This application was developed by Justin Shapiro for Finance faculty at CU Denver. The purpose of the tool is to retrieve company filings (8-K, 10-K, etc) from SEC's EDGAR database and count the occurrences of a user-determined list of words. For each company filing (represented by a CIK), the number of occurrences of each words are output to a CSV file.
This code is inspired by a publication by Diego Garcia and Øyvind Norli in Crawling EDGAR. Garcia and Norli's conceptualization of an EDGAR web crawler and analyzer of company filings is implemented for UNIX systems in Perl. Although Perl is a common language used in such a discipline, its main advantage in this case is its built-in grep
command.
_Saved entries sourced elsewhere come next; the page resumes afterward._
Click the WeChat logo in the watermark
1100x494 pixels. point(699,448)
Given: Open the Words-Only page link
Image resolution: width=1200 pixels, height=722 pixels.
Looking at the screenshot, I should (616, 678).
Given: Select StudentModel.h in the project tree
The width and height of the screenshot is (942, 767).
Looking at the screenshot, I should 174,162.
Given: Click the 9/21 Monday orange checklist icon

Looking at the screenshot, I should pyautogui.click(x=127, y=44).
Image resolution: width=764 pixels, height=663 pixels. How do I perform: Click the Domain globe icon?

Since Perl programs can be run on UNIX and Windows platforms, it provides Windows application developers the ability to take advantage of grep
-like characteristics that would otherwise be unavailable on the platform.
This implementation of the EDGAR web crawler improves, yet is distinct from, Garcia and Norli's implementation in the following ways:
- Ported to work with Windows shell and directory structures
- Gives the user the ability to resume a previously interrupted run by replacing the the
ls -la
Windows analog ofdir /s /b
with a manual population facility using a for-loop and keeping count of which segments of code have already been run. This also prevents duplicate files being downloaded, making the program more efficient and time-saving - Lets the user input only one year to retrieve filings for, the type of filings to retrieve for that year, and a
wordlist.dat
right at the command line. Error handling is implemented here in order to obtain the correct range of results from the user - N-Q, N-CSR, and N-30 filings were added to the list of filing statements that are available to be retrieved
- The original 5-file implementation was partitioned into subprograms and placed all in one file for easy subprogram referencing
- Output is formatted into a CSV containing the URL of the filing, corresponding CIK that submitted the filing, and the count of each word from the program-generated
wordlist.dat
- Syntax was updated to support lexical scoping and to reflect the current state of EDGAR's directory structure
- Status updates are printed to the terminal and recorded in a file so that the user can see how far along the program is and if there are any errors
Overall, this implementation of the EDGAR web crawler is much more user-friendly and is the potential first step to developing an application that performs financial contextual analysis through web crawling. Here, the user simply enters the requested information and then leaves the program unattended. This is a very convenient improvement, since some runs can take up to a day to complete.
Users who run this program for years 1996 - current with, at most, an 8-K filling retrieval should expect 4-5 TB of information to be downloaded and stored on the disk.